INSTRUCTIONS TO FOLLOW — Below are some records; output exactly the lines from the line with "At what coordinates should I click to accomplish: Edit" to the line with "Task: Zoom out of the drawing canvas", both ends kept, and nothing more.

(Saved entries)
+---+
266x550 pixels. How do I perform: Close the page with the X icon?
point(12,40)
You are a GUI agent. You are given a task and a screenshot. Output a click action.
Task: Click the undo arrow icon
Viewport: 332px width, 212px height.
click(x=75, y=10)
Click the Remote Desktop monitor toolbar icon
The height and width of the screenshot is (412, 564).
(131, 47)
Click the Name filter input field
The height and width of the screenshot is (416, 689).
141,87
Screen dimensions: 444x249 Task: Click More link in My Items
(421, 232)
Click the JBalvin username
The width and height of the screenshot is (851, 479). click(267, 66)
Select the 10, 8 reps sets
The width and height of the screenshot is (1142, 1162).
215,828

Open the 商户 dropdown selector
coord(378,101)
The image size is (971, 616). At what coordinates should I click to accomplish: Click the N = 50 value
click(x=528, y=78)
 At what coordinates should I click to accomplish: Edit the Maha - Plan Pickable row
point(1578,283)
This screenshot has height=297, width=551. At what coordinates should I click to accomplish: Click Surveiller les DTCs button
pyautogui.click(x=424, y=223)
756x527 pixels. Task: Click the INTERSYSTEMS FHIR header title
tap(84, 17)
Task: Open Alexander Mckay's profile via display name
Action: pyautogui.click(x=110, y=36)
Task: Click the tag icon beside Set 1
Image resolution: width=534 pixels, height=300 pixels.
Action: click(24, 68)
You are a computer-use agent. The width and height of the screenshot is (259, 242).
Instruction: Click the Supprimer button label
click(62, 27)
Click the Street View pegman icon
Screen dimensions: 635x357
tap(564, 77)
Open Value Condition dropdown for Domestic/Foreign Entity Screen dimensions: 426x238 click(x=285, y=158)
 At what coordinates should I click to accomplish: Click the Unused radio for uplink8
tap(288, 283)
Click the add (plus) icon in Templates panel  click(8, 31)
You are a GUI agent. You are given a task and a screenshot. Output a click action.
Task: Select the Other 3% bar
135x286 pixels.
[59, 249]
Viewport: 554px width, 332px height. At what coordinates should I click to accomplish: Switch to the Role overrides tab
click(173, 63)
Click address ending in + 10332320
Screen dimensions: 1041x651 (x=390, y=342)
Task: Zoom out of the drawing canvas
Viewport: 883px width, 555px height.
+---+
WRITTEN ANSWER —
 At what coordinates should I click to accomplish: Edit the Maha - Plan Pickable row
point(1578,283)
This screenshot has height=297, width=551. At what coordinates should I click to accomplish: Click Surveiller les DTCs button
pyautogui.click(x=424, y=223)
756x527 pixels. Task: Click the INTERSYSTEMS FHIR header title
tap(84, 17)
Task: Open Alexander Mckay's profile via display name
Action: pyautogui.click(x=110, y=36)
Task: Click the tag icon beside Set 1
Image resolution: width=534 pixels, height=300 pixels.
Action: click(24, 68)
You are a computer-use agent. The width and height of the screenshot is (259, 242).
Instruction: Click the Supprimer button label
click(62, 27)
Click the Street View pegman icon
Screen dimensions: 635x357
tap(564, 77)
Open Value Condition dropdown for Domestic/Foreign Entity Screen dimensions: 426x238 click(x=285, y=158)
 At what coordinates should I click to accomplish: Click the Unused radio for uplink8
tap(288, 283)
Click the add (plus) icon in Templates panel  click(8, 31)
You are a GUI agent. You are given a task and a screenshot. Output a click action.
Task: Select the Other 3% bar
135x286 pixels.
[59, 249]
Viewport: 554px width, 332px height. At what coordinates should I click to accomplish: Switch to the Role overrides tab
click(173, 63)
Click address ending in + 10332320
Screen dimensions: 1041x651 (x=390, y=342)
Task: Zoom out of the drawing canvas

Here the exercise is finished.